While churches bemoan a general fall in the number of people attending mass each week, the Christmas period offers an annual, if temporary, boost.

The 2011 census showed that there were 98,594 Roman Catholics in the Dublin South Central constituency, of which Dublin 8 is a part.

On top of that, there were approximately 13,000 people who were members of other stated religions in the area.

The Liberties is home to several churches, many of which were built during the penal times to accommodate the large population of the area at the time.

However, today sees many of the churches, such as St. James’ on James’ Street, struggle to bring in the numbers on a daily basis.

Celia Travers, the sacristan of St. James’s, puts this down to a lack of prayer in the home. She believes that a higher number of broken families is contributing to the fall in numbers practicing religion around Ireland.

“People of our generation, we knelt with our mothers and fathers. It starts at home, I don’t care what anyone says, that’s where Jesus is,” she explained.

Fr. Kelly, a priest at St. Theresa’s Church on Donore Avenue believes that the trend of people going to mass is similar to the economic cycle. As Ireland comes out of the recession slowly, the church is coming out of its “trough” and people are returning to their belief in God.

He believes that the biggest threat to the church is materialism. “Anytime in the history of the church where you have materialism, you have people getting drawn into material things,” said Fr. Kelly.

There is also a common trend in the Liberties area of mainly the same people attending mass on a regular basis. Ms Travers of St. James’s Church said that many families from the Filipino and Indian communities go to mass because a number of them work in St. James’s Hospital down the road.

There is no avoiding the effect that the abuse scandals are having on the church. Sr. John of St. James’s Church belives that the media are continuing to create negative propaganda which is hurting those within the church the most.

“Only something small like 3% of priests were actually involved and even though I’m not saying that it was OK, the other percentage is never mentioned,” she explained.

Sr. Frances of St. James’s was originally a member of the Ahascragh parish in Co. Galway, where Fr. Kevin Reynolds is a priest. She says that members of the clergy now have to be very careful, which is having a knock on effect on the church.

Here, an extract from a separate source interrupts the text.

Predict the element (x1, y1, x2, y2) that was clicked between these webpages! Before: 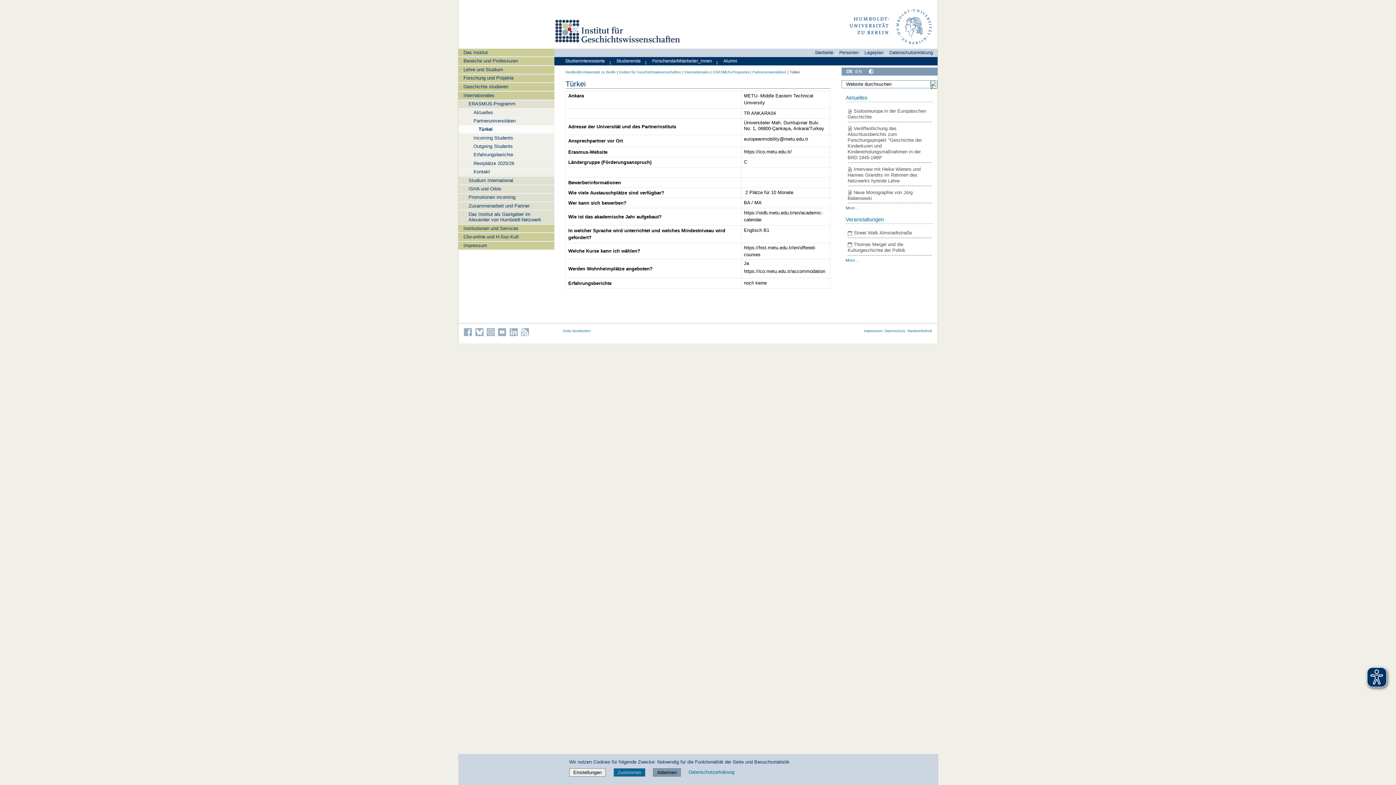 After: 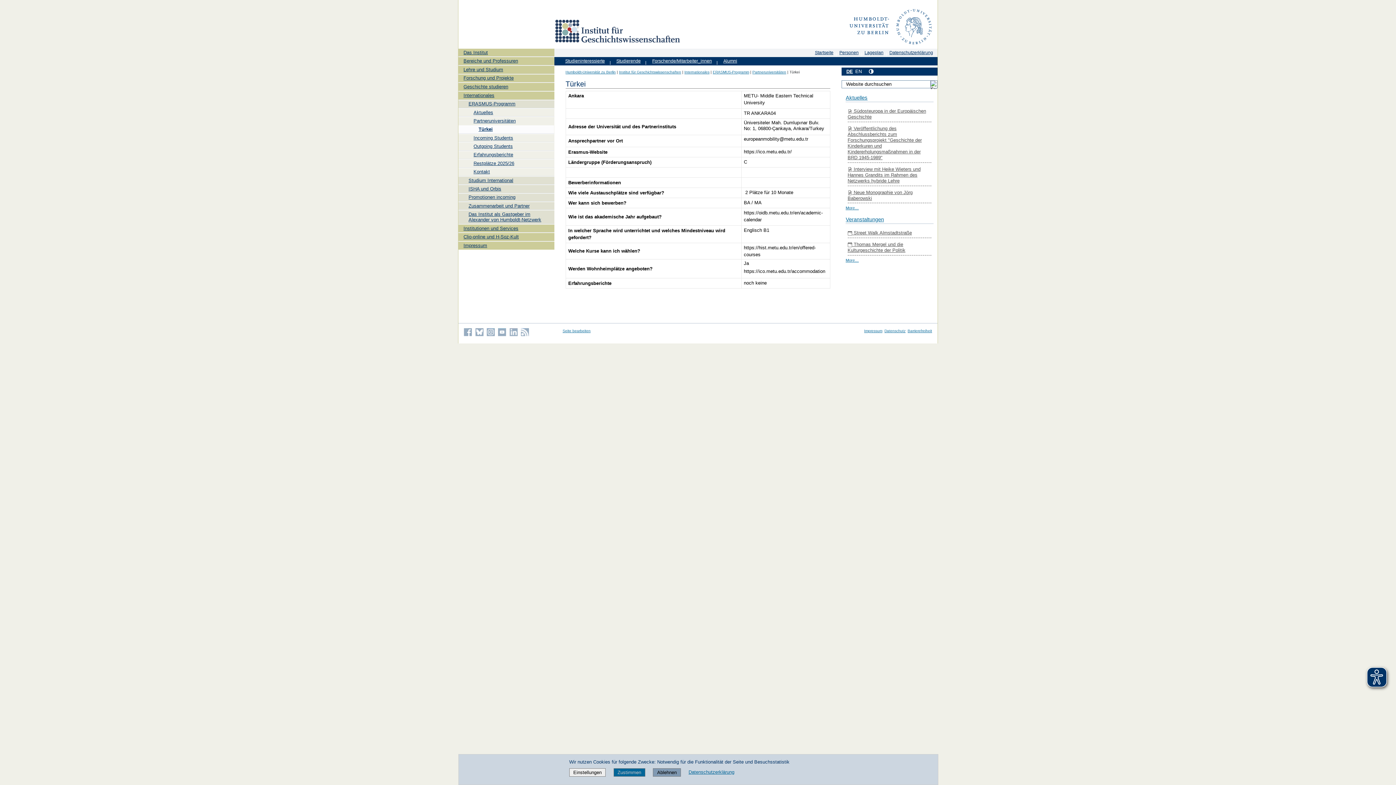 Action: bbox: (869, 68, 873, 73)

Fr. Reynolds was falsely accused of raping a minor named Veneranda while he was a missionary in Kenya and fathering a child by her. He was cleared of the allegations, but the incident has left doors open for others to try and capitalise on the scandal.

Parishioner Vincent Reilly thinks that people need to start seeing priests and other clergy members as the same as everyone else. “They’re human, if you take a cross section of any part of society, you’re going to have bad apples,” he said.

Despite tough times for the different religious communities in Ireland, Christmas brings a happier feel to the area. The period between November and January sees an increase in donations and charity work by members of the community.

Catholic University School, which is run by the same order as that of St. Theresa’s Church, will provide hampers to hand out around to families in need over Christmas.

St. James’s Church will hold a “bits and bobs” sale and a Christmas raffle to raise money for charity, as well as raffling off a big food hamper to their parishioners.